━━━ The data
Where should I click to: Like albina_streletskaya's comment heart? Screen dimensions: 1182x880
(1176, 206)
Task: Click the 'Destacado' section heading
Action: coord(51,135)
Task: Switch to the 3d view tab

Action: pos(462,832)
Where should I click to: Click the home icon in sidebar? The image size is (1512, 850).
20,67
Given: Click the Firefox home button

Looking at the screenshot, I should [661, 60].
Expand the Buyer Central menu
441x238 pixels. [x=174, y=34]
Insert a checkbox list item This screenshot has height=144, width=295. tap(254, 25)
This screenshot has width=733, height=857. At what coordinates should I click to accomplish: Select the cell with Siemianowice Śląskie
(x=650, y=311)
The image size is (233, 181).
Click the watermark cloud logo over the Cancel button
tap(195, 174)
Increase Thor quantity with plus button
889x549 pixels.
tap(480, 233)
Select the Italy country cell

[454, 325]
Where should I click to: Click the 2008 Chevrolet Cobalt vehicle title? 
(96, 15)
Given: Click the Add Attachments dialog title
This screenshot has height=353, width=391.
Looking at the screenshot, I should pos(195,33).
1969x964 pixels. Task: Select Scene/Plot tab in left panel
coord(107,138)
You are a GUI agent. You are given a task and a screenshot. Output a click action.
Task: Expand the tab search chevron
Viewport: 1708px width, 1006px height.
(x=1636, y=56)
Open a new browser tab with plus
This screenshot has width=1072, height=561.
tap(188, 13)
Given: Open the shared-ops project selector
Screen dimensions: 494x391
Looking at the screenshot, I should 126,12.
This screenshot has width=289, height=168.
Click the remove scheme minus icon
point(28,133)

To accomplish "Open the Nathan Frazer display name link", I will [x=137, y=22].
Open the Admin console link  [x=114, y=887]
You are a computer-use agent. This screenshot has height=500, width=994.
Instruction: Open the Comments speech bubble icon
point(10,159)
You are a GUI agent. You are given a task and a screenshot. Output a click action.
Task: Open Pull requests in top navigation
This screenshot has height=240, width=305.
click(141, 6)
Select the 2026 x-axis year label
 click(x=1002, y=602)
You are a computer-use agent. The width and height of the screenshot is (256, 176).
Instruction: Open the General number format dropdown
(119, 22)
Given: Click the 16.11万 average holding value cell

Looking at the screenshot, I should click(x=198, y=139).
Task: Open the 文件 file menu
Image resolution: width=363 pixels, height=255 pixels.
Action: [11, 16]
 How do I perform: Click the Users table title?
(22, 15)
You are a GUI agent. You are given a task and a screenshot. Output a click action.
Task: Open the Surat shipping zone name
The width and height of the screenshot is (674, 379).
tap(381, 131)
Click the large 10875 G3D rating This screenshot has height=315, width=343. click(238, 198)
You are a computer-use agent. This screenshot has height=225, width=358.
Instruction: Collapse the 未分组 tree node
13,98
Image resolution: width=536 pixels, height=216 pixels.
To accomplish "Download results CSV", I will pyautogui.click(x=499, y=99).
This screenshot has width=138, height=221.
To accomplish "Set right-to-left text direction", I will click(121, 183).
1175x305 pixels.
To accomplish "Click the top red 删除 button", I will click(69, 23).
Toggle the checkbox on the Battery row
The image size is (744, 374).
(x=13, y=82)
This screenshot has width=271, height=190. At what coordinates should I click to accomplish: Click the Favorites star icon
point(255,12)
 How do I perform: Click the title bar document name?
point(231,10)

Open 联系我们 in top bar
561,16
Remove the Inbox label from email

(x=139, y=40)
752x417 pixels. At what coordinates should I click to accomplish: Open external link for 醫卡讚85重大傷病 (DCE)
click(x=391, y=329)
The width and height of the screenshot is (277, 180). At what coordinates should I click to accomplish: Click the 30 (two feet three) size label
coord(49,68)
━━━━━━
[Activity] Look through the entries above; copy every line holding the string "checkbox".

[Task answer]
Insert a checkbox list item This screenshot has height=144, width=295. tap(254, 25)
Toggle the checkbox on the Battery row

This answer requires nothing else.